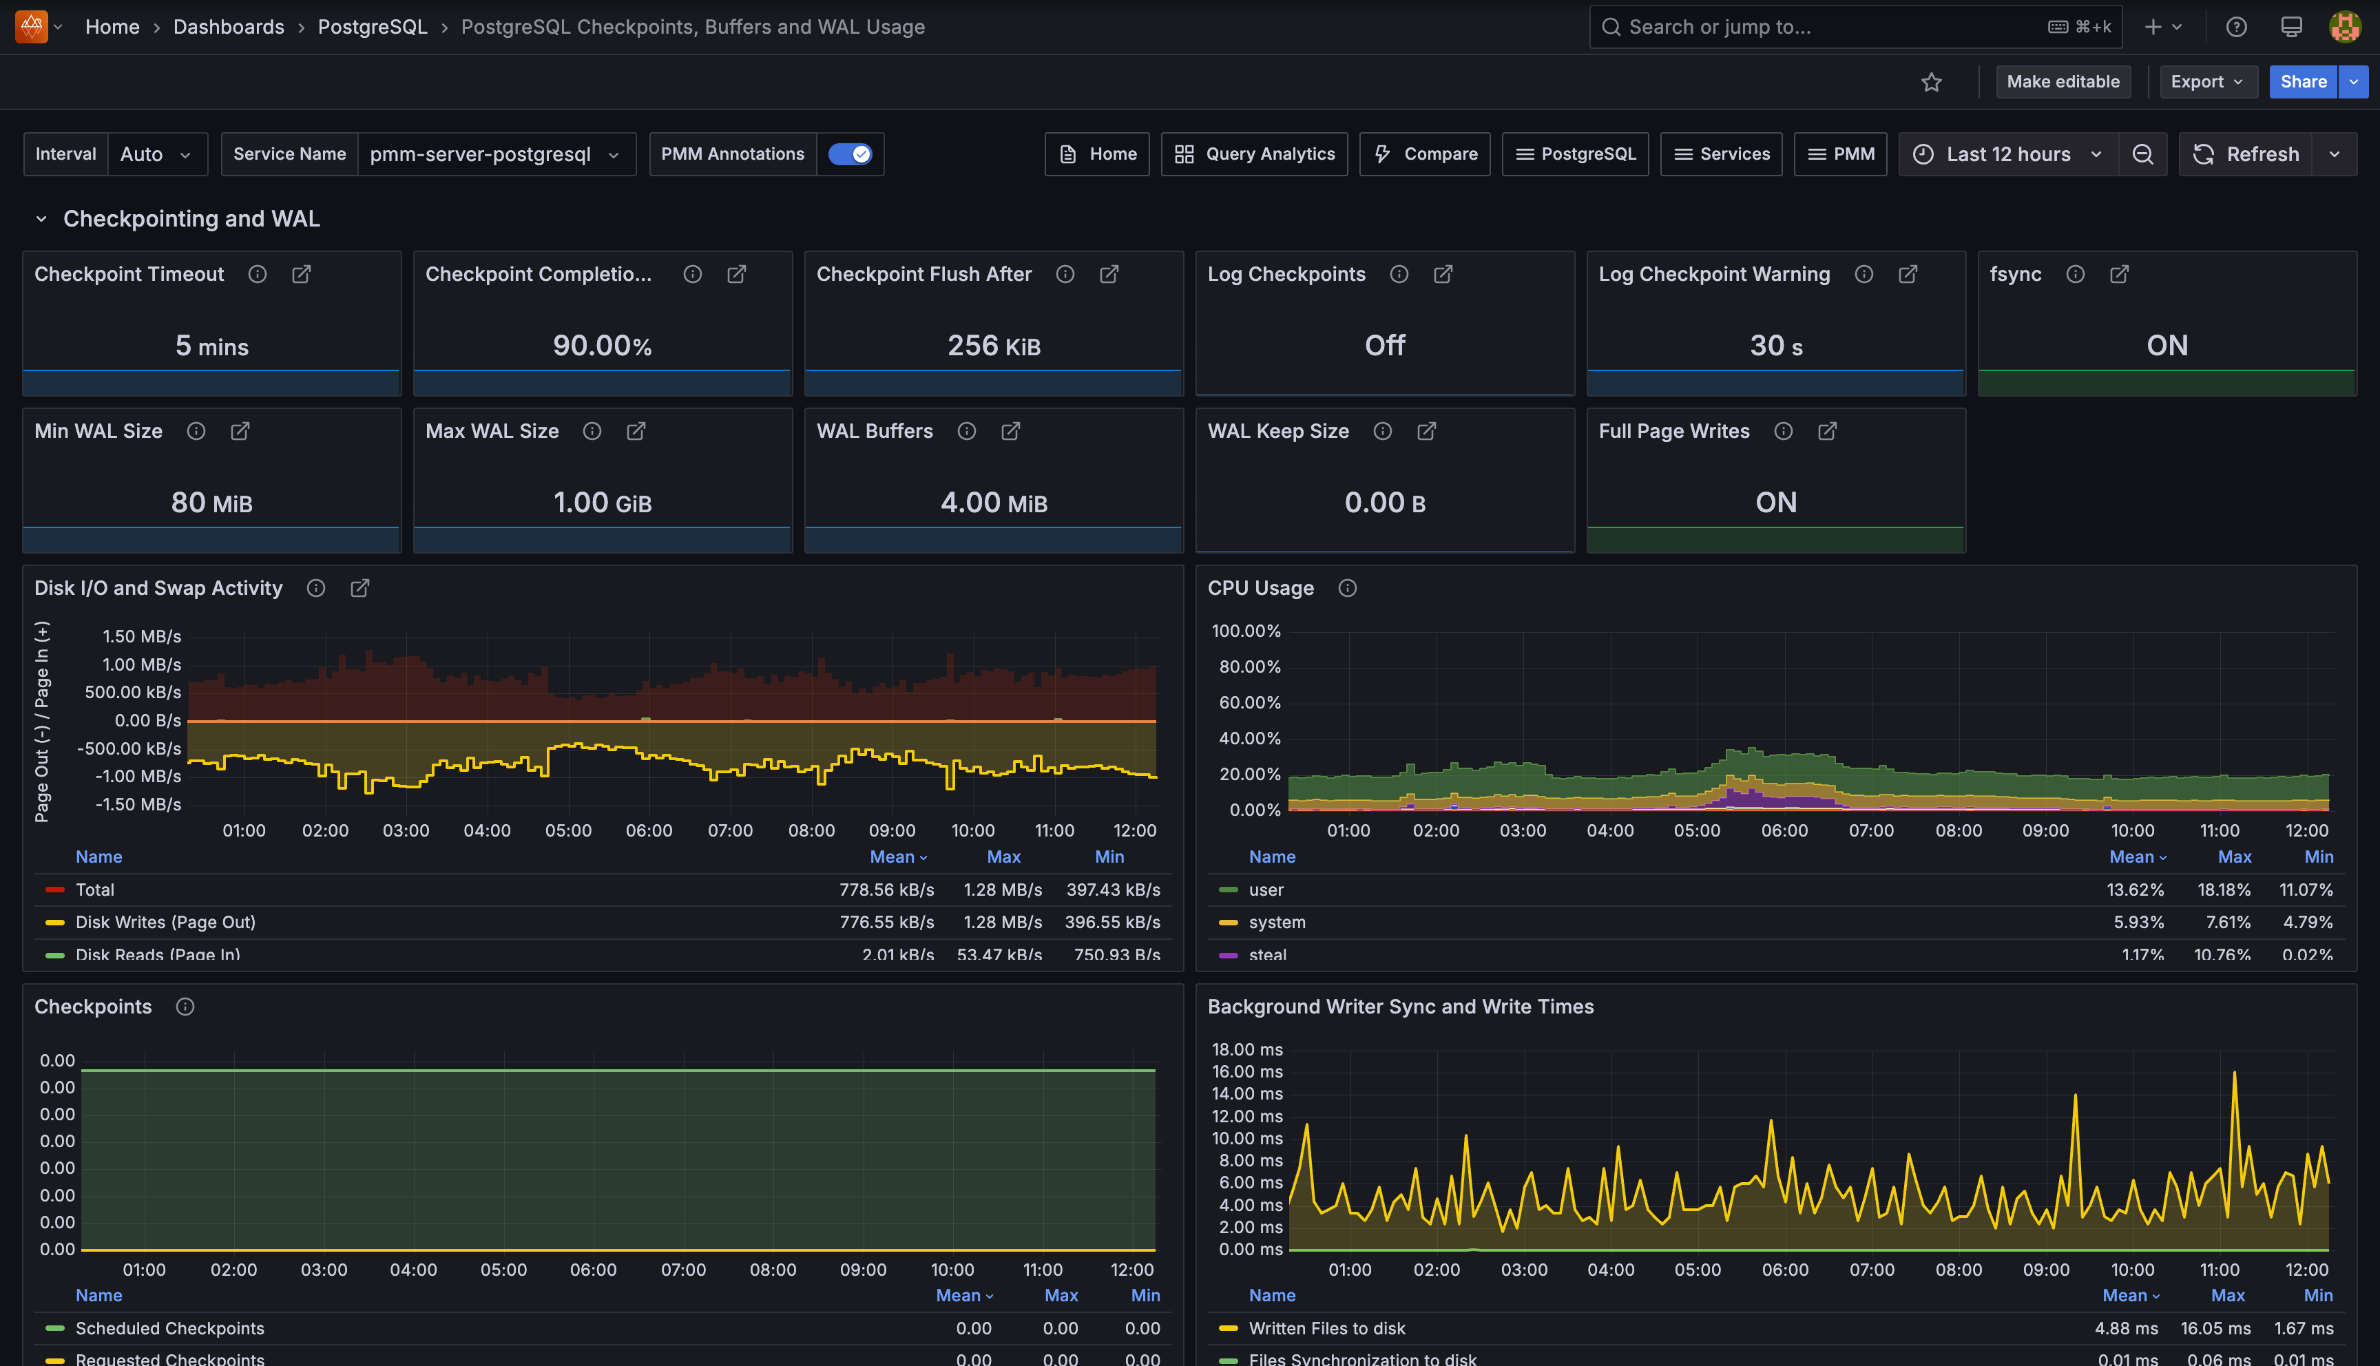This screenshot has width=2380, height=1366.
Task: Collapse the Checkpointing and WAL section
Action: coord(41,219)
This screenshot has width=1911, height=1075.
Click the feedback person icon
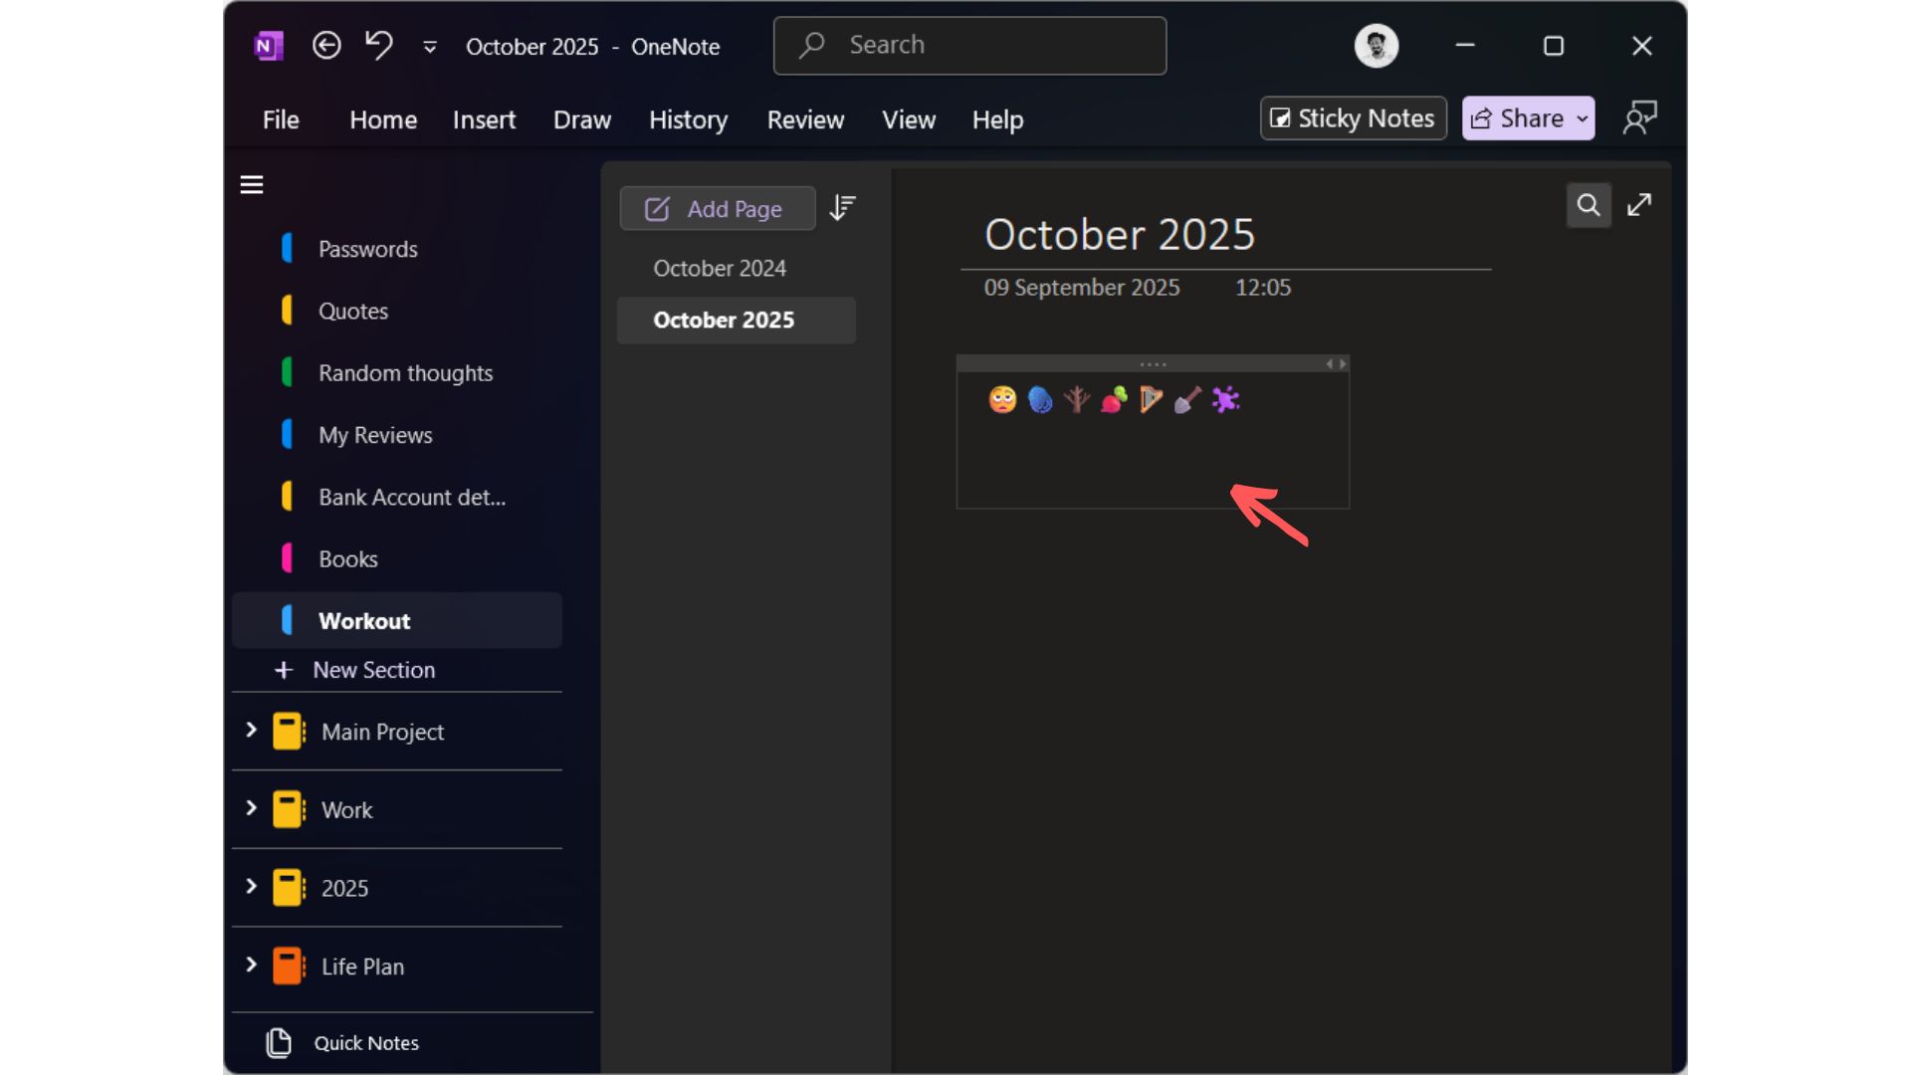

**Task brief**:
Please copy the lines exactly, beginning at the one containing "This screenshot has width=1911, height=1075." and ending at the last line of the records above, both included, with the pictures left out.

**Task solution**:
This screenshot has width=1911, height=1075.
Click the feedback person icon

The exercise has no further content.